4. Mme C... n'a pas présenté de demande de titre de séjour sur les fondements des dispositions du 7° de l'article L. 313-11 et de l'article L. 313-14 du code de l'entrée et du séjour des étrangers et du droit d'asile. Le préfet de la Haute-Savoie n'a pas examiné d'office la demande de l'intéressée sur ces deux fondements, ni fait usage de son pouvoir discrétionnaire sur ce point. Par suite, les moyens tirés de la méconnaissance de ces dispositions sont donc inopérants.

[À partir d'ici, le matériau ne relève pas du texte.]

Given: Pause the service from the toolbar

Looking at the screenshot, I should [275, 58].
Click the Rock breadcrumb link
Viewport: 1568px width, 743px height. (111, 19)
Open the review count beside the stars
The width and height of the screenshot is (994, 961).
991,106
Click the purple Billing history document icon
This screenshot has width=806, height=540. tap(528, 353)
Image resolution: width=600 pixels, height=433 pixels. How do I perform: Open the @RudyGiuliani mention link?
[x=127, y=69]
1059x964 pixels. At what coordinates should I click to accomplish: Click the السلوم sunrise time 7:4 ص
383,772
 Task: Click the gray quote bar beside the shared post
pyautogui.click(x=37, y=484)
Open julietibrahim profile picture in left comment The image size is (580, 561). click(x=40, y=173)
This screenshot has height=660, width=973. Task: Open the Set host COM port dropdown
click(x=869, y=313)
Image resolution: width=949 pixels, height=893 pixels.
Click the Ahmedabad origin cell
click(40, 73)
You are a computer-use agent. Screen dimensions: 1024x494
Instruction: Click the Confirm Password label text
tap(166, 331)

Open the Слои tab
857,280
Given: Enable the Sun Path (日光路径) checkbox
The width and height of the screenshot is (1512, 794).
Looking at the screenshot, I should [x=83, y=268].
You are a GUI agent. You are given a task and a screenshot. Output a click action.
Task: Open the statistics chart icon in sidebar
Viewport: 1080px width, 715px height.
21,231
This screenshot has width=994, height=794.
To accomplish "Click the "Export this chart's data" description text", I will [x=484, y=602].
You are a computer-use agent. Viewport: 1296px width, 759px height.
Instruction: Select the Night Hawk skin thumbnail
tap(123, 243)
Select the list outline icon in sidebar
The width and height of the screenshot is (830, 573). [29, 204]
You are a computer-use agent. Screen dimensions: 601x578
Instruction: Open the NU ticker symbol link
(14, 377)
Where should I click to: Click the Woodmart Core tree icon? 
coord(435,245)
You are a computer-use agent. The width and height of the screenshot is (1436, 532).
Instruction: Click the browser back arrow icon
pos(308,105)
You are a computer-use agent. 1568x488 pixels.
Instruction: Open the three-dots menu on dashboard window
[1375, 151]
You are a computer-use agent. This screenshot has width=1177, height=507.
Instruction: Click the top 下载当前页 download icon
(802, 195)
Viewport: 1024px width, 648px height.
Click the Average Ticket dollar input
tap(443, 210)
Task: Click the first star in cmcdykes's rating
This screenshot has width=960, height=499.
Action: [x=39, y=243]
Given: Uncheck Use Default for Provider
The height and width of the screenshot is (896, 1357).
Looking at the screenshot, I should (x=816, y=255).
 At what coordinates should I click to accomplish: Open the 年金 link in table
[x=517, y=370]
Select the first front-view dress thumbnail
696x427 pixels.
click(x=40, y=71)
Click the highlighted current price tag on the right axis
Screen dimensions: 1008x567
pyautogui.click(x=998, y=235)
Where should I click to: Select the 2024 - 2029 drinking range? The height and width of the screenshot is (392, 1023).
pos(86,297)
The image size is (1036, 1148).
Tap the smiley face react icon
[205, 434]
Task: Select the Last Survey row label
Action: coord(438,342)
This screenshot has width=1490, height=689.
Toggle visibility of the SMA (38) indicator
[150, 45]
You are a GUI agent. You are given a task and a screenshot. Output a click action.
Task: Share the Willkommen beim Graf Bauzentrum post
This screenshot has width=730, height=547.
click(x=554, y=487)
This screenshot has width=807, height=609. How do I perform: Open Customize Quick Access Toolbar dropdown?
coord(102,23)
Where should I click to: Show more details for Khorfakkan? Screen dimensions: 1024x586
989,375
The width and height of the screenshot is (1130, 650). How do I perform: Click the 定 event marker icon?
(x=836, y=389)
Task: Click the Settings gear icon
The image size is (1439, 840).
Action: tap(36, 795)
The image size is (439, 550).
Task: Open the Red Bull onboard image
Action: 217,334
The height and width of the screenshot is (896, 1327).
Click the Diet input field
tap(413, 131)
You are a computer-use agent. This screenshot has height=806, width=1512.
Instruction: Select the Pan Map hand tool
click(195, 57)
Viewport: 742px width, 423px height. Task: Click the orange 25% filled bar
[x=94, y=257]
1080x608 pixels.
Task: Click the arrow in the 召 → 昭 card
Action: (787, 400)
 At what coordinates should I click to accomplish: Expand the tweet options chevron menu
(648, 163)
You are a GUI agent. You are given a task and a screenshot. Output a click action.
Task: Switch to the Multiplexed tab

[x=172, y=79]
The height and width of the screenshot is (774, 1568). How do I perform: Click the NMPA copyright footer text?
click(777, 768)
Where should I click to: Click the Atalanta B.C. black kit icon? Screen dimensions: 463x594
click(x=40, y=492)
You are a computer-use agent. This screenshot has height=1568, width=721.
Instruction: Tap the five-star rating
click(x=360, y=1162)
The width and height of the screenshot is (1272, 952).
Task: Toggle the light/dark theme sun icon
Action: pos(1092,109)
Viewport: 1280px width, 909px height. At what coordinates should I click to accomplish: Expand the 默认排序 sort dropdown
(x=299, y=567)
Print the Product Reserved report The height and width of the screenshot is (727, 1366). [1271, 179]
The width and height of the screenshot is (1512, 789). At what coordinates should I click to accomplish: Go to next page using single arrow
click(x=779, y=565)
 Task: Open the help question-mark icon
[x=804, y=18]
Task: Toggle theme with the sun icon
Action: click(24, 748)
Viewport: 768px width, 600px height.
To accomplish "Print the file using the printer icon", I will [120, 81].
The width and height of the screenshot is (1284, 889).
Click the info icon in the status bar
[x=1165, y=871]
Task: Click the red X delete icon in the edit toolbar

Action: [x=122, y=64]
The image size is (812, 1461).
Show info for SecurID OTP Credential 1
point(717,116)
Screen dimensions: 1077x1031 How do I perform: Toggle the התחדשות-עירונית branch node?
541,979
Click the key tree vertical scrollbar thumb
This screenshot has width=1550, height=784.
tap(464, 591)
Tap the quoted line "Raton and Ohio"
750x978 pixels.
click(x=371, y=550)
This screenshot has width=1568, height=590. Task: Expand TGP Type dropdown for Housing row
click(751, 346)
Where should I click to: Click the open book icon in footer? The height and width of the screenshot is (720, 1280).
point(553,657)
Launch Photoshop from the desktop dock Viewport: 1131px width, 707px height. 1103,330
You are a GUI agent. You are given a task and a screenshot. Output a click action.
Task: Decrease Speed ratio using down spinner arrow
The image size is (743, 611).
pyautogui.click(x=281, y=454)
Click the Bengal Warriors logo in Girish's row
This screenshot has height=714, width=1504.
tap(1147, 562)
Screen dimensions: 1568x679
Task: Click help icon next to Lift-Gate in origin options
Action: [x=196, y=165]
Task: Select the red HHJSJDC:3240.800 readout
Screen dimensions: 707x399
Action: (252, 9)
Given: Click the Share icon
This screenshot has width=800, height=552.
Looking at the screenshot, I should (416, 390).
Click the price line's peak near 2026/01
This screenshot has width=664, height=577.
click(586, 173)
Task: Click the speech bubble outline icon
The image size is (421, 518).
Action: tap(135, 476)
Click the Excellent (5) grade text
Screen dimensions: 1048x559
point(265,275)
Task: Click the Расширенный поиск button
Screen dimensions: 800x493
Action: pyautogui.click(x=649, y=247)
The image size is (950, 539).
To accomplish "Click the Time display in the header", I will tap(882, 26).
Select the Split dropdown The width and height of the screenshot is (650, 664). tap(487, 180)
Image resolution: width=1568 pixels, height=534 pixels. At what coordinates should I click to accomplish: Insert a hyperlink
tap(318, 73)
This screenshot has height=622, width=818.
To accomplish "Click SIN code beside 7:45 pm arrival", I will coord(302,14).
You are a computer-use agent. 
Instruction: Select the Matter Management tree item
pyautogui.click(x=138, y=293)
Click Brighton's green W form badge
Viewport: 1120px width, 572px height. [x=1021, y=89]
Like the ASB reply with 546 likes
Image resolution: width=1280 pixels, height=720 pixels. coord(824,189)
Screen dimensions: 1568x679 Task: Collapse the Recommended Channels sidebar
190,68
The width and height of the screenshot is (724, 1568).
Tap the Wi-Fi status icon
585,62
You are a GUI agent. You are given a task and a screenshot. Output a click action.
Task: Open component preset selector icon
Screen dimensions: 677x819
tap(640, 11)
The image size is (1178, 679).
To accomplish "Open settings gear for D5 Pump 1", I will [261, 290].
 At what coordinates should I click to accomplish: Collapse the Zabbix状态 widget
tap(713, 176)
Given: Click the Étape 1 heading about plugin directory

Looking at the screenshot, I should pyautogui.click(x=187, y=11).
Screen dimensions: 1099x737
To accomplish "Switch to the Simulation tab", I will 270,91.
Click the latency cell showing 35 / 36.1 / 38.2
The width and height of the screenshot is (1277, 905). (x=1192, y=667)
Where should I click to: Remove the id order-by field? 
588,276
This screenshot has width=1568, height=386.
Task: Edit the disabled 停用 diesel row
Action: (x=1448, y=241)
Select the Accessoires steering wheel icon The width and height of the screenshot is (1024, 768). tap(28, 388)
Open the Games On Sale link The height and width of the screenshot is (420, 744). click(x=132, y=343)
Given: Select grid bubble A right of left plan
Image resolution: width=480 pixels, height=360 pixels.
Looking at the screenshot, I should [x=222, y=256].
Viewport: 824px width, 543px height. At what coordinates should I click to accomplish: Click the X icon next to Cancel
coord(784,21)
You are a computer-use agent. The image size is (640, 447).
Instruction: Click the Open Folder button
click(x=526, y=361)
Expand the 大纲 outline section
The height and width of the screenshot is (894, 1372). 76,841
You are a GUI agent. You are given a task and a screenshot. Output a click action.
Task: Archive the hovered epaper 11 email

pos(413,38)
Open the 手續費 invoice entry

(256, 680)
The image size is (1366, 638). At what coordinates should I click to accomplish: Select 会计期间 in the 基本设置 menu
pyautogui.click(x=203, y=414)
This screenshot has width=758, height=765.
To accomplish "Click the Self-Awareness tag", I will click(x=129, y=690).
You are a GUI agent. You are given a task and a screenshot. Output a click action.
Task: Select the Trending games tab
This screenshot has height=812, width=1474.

5. Aux termes de l'article 8 de la convention européenne de sauvegarde des droits de l'homme et des libertés fondamentales : " " 1°) Toute personne a droit au respect de sa vie privée et familiale, de son domicile (...)". Mme C..., âgée de 30 ans à la date de la décision attaquée, séjourne en France depuis moins de quatre ans. En instance de divorce, elle ne justifie d'aucune attache familiale en France, alors que toute sa famille réside au Maroc. La circonstance qu'elle bénéficie d'un contrat de travail à durée indéterminée à temps partiel à compter du 21 juin 2017 ne suffit pas à démontrer que le préfet aurait commis une erreur manifeste dans l'appréciation des conséquences de la mesure sur la situation personnelle de l'appelante. Ainsi, eu égard à l'ensemble des circonstances de l'espèce, le moyen tiré de la méconnaissance de l'article 8 de la convention européenne de sauvegarde des droits de l'homme et des libertés fondamentales doit être écarté.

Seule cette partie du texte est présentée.